Replaces CZ_LICENSE_KEY in .env and restarts the backend container so the new license takes effect immediately.

Synopsis

czctl update-license <license-key>

Behavior

  1. Validates the key starts with czs_.
  2. Updates or appends CZ_LICENSE_KEY=<key> in .env (file permissions set to 0600).
  3. Runs docker compose restart backend.

Example

czctl update-license czs_abc123...

czctl set-log-level <level>

Sets the application log level for the running backend. The backend polls cz_config and picks up the new level within 60 seconds; no restart required.

Valid levels

trace, debug, info, warn, error (case-insensitive).

Example

czctl set-log-level debug

Behavior

Upserts log_level in cz_config with updated_by=czctl. Everything is audited through the cz_config.updated_at field.


czctl set-log-retention <days>

Sets the number of days to keep audit logs before automatic trimming. Must be a positive integer.

Example

czctl set-log-retention 90

Behavior

  • Upserts audit_retention_days in cz_config.
  • The backend's retention sweeper applies the new value on its next run and trims rows older than <days> from the audit store.
  • Lowering the retention window triggers an immediate prune on the next sweep; raising it keeps everything already retained.

czctl support-bundle

Collects a sanitized diagnostic archive for support escalations. All passwords, license keys, API keys, session tokens, and connection strings containing credentials are redacted before the archive is written.

Synopsis

czctl support-bundle [--hours 48]

Flags

FlagDefaultDescription
--hours48Hours of logs to include.

What is collected

  • Host system info (OS, kernel, docker --version, docker compose ps).
  • Service logs for the configured time window.
  • Container status.
  • Health-check output.
  • Database statistics (row counts, last migration).

What is redacted

The following patterns are replaced with <REDACTED> before inclusion:

  • PASSWORD=…, DB_PASSWORD=…, CZ_SIGNING_SECRET=…, SECRET_KEY=….
  • CZ_LICENSE_KEY=…, LICENSE_KEY=….
  • API keys matching cz_live_… or cz_test_….
  • Session keys matching czs_….
  • Bearer … tokens.
  • Credentials embedded in cache and database connection strings.

Output

Writes cz-support-<timestamp>.tar.gz to the current directory.

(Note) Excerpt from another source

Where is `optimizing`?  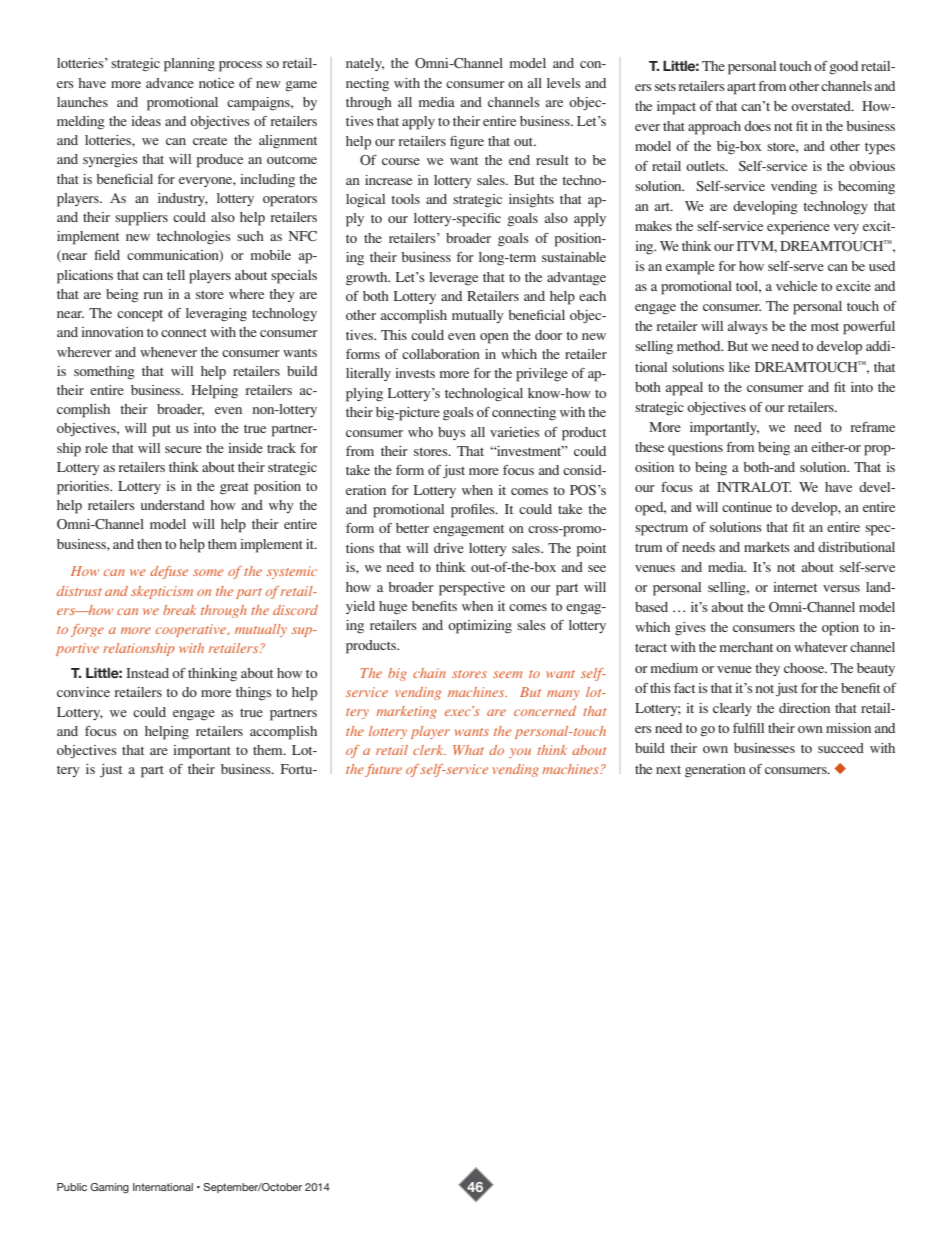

Attach this file when opening a support ticket.


czctl generate-ca

Generates a self-signed certificate authority and server certificate for TLS termination. Use this for local / air-gapped installs where Let's Encrypt cannot reach the host.

Synopsis

czctl generate-ca \
[--output config/certs] \
[--cn "Control Zero CA"] \
[--days 365] \
[--domain localhost]

Flags

FlagDefaultDescription
--outputconfig/certsOutput directory. Created if missing.
--cnControl Zero CACommon Name for the CA certificate.
--days365Validity period in days.
--domainlocalhostDomain added as Subject Alternative Name on the server cert.

Output files

  • ca.pem — CA certificate.
  • ca-key.pem — CA private key. Keep offline after use.
  • cert.pem — server certificate (signed by the CA, SAN = --domain).
  • key.pem — server private key.

When to use

  • czctl init calls this automatically in quickstart mode for localhost.
  • Air-gapped and offline installs that cannot use Let's Encrypt.
  • Internal QA / staging where you want a local root you control.

For production public hostnames, prefer a real CA. See SSL proxy for options.